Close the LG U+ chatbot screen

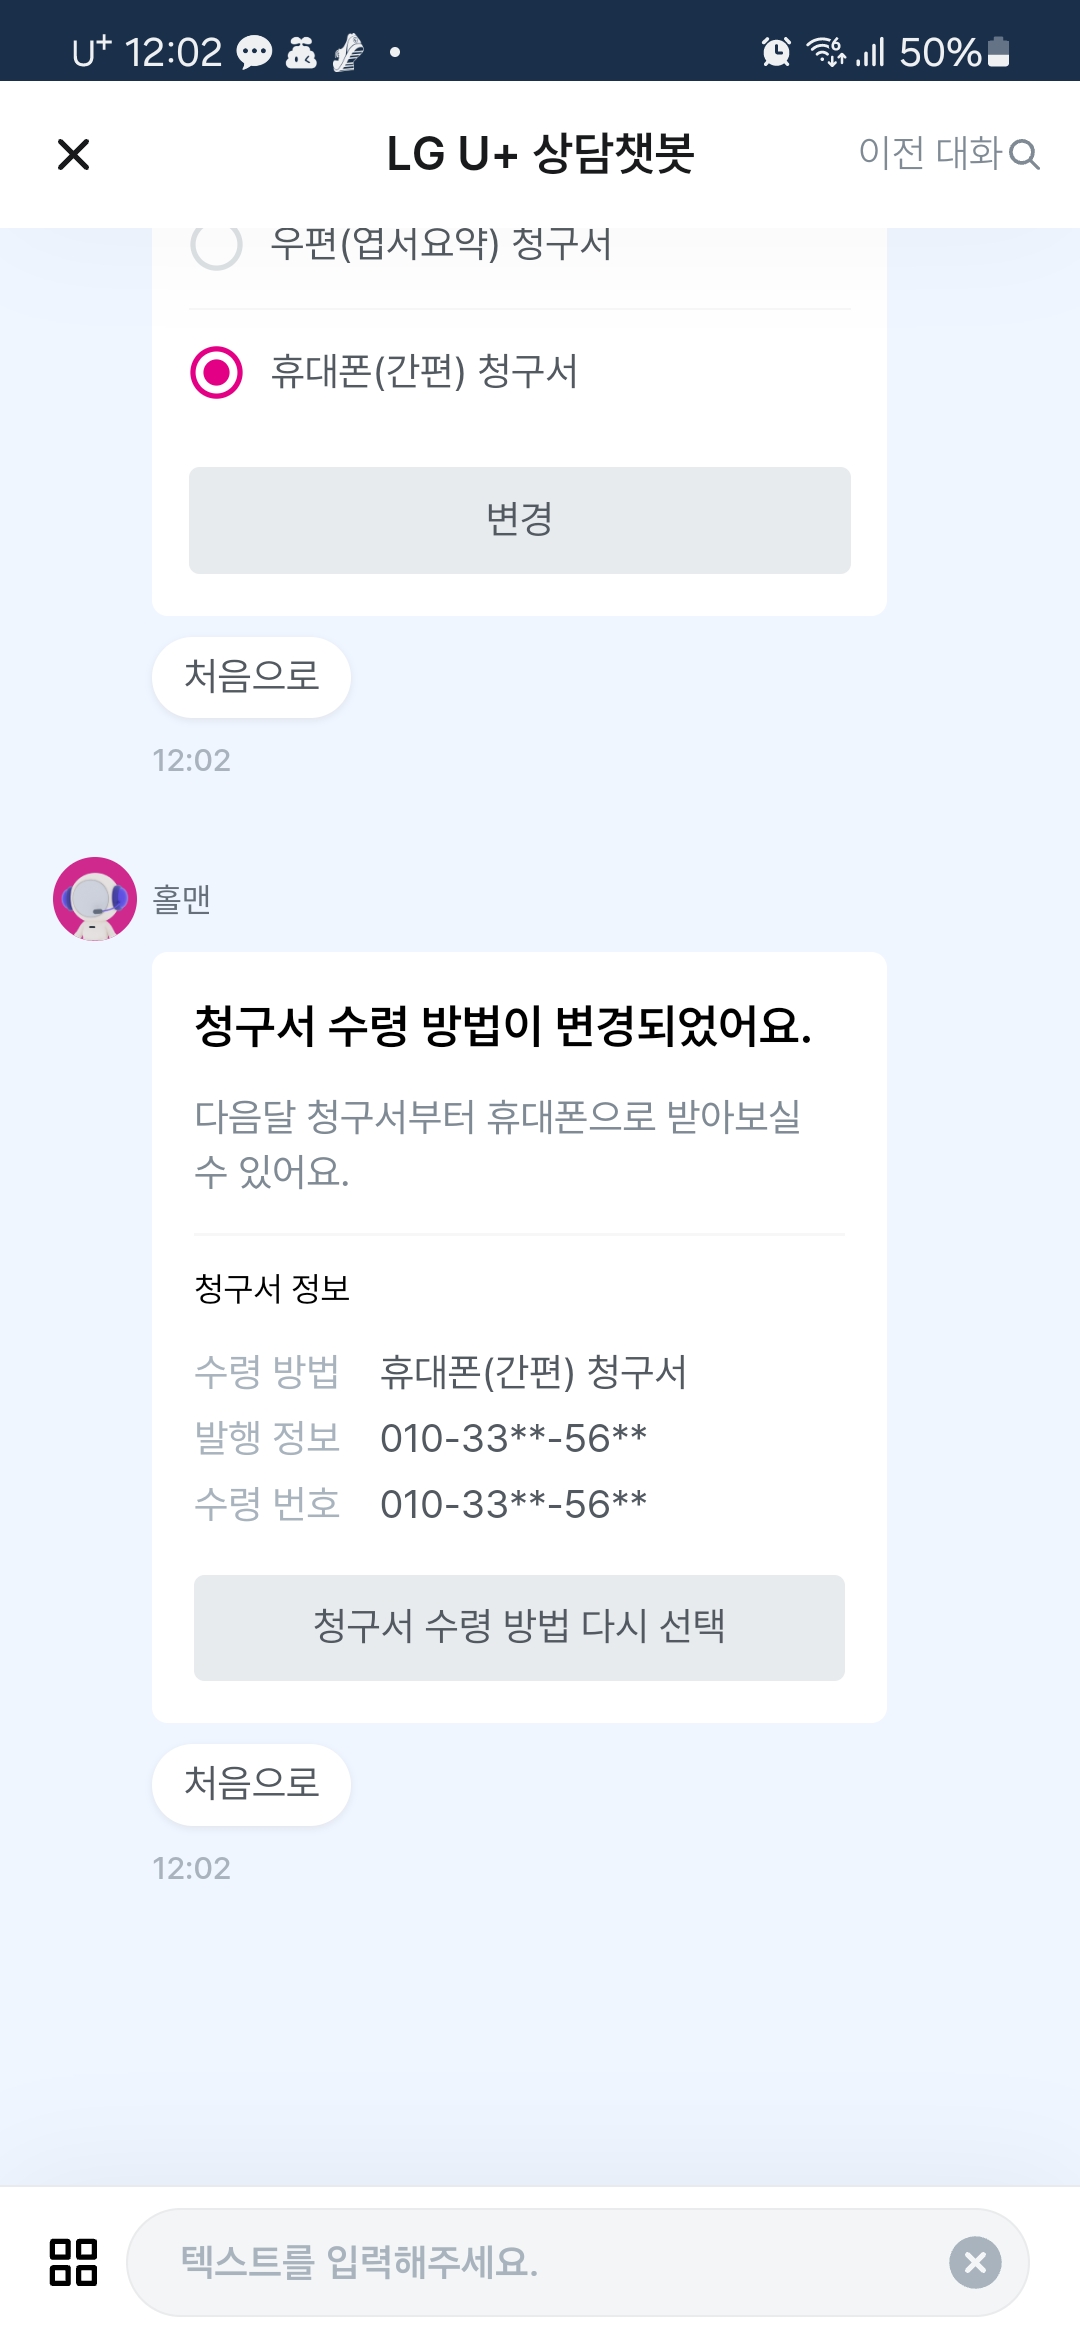(x=74, y=155)
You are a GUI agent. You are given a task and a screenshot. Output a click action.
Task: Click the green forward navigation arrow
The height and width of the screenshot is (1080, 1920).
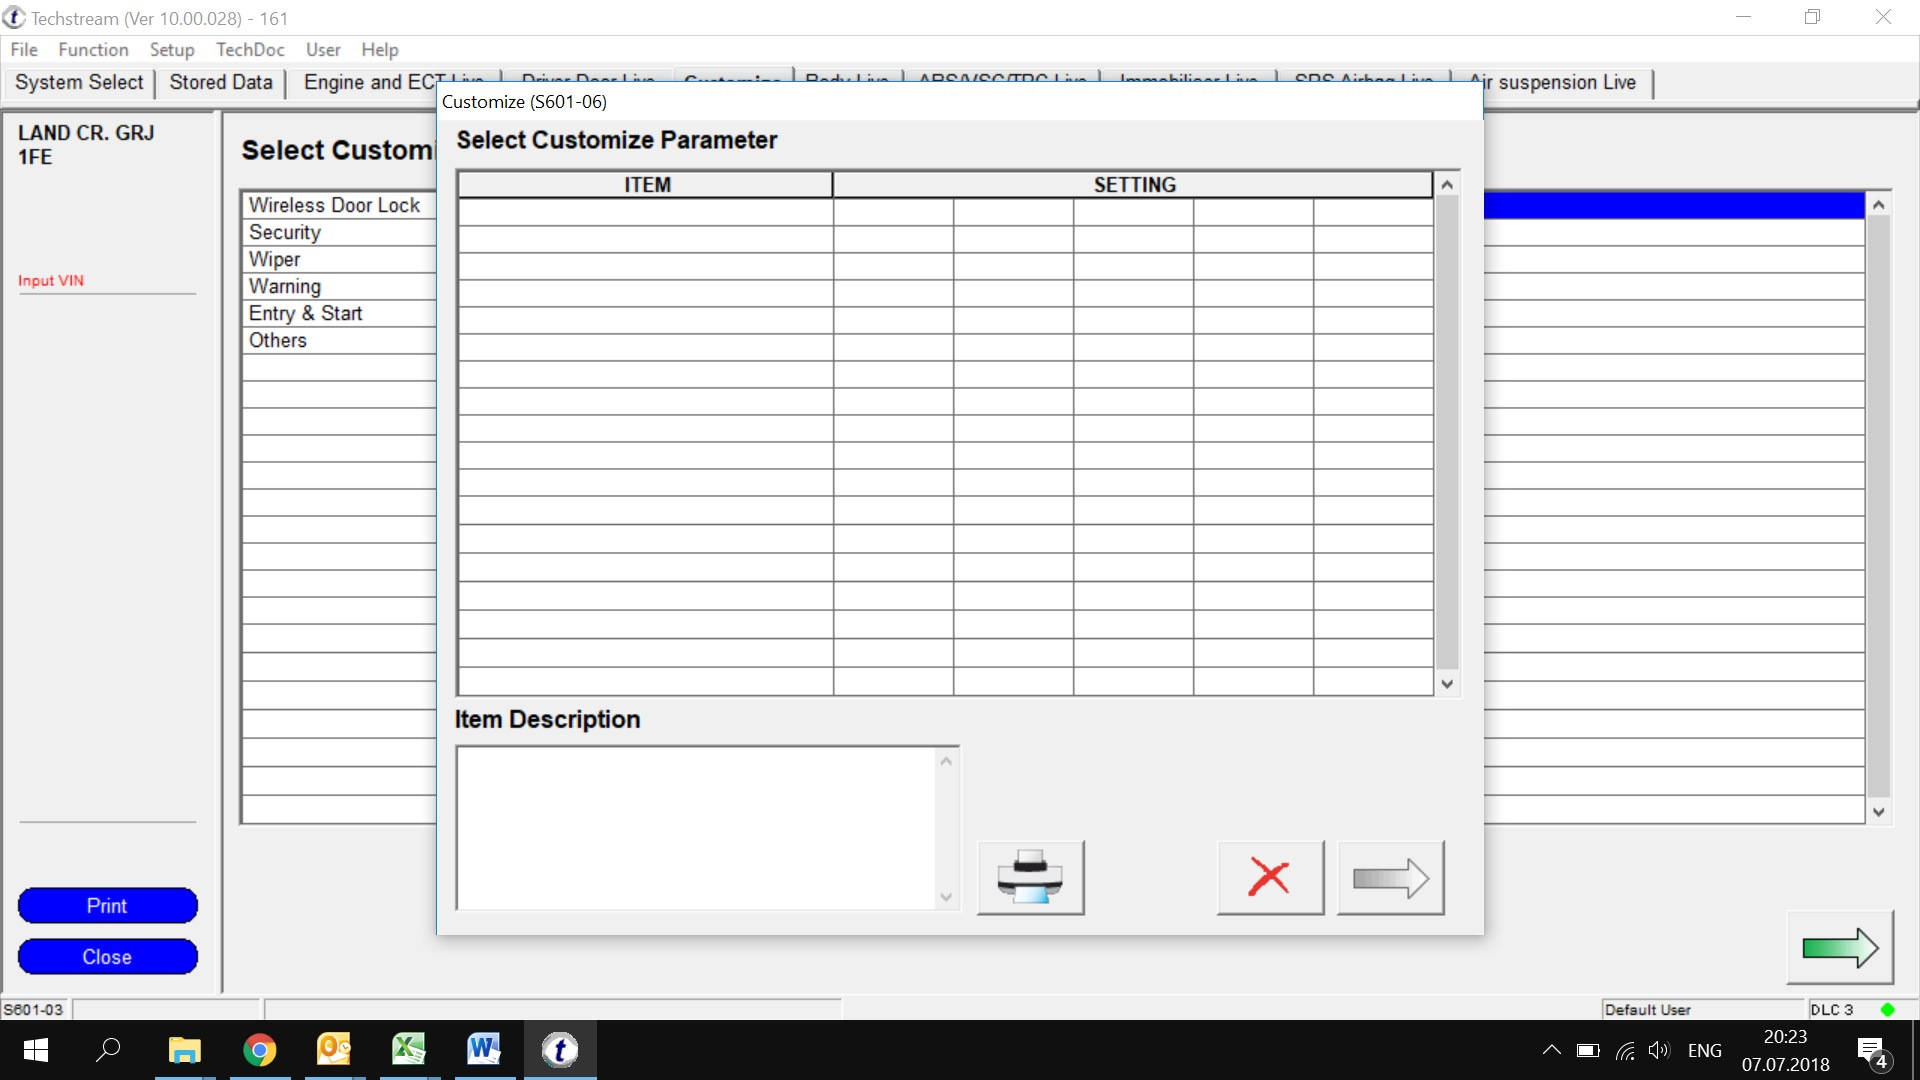1840,947
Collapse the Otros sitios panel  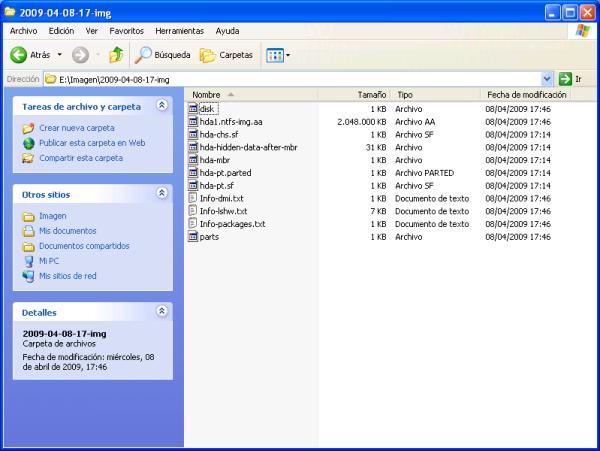click(162, 193)
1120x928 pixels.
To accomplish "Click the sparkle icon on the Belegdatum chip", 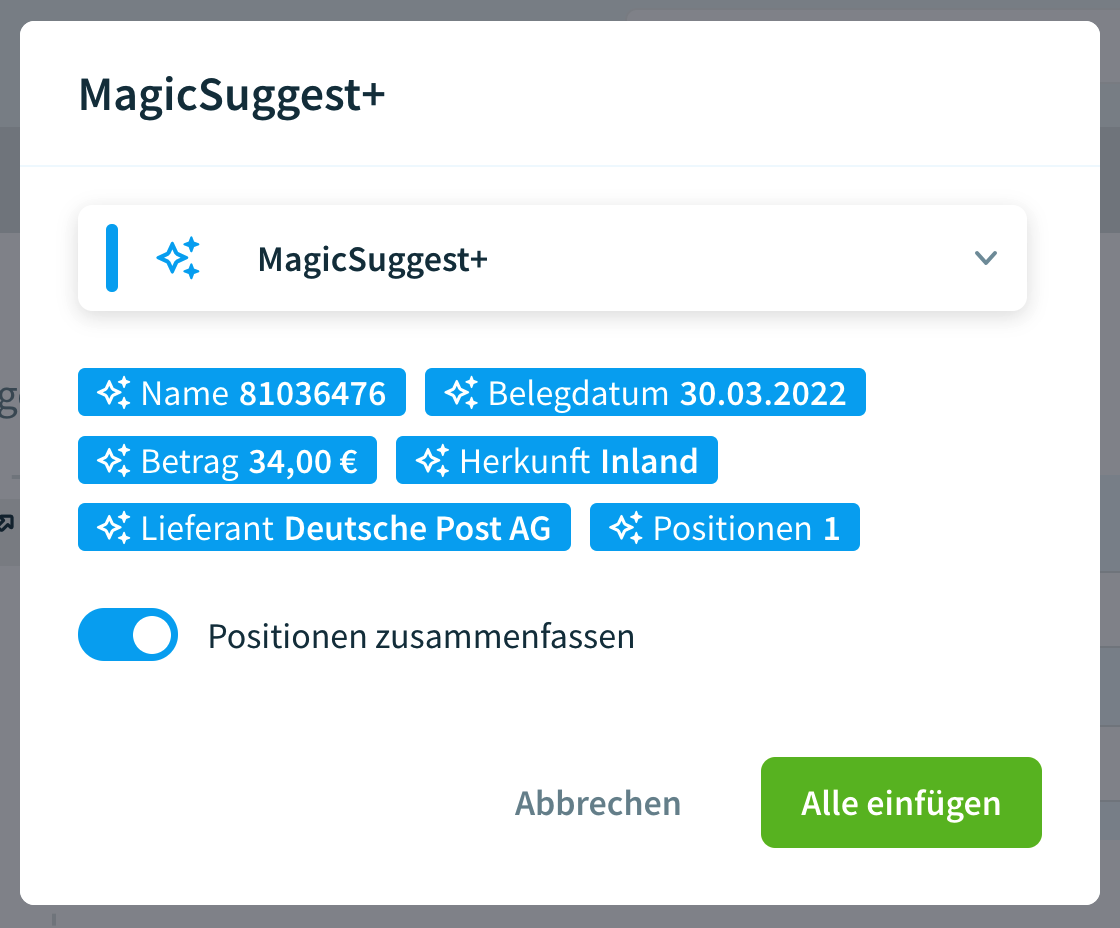I will 462,392.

:::

▶ Work to be completed:
Report how many lines in the rows above contain the word "screenshot". Give only the number.

▶ Answer:
2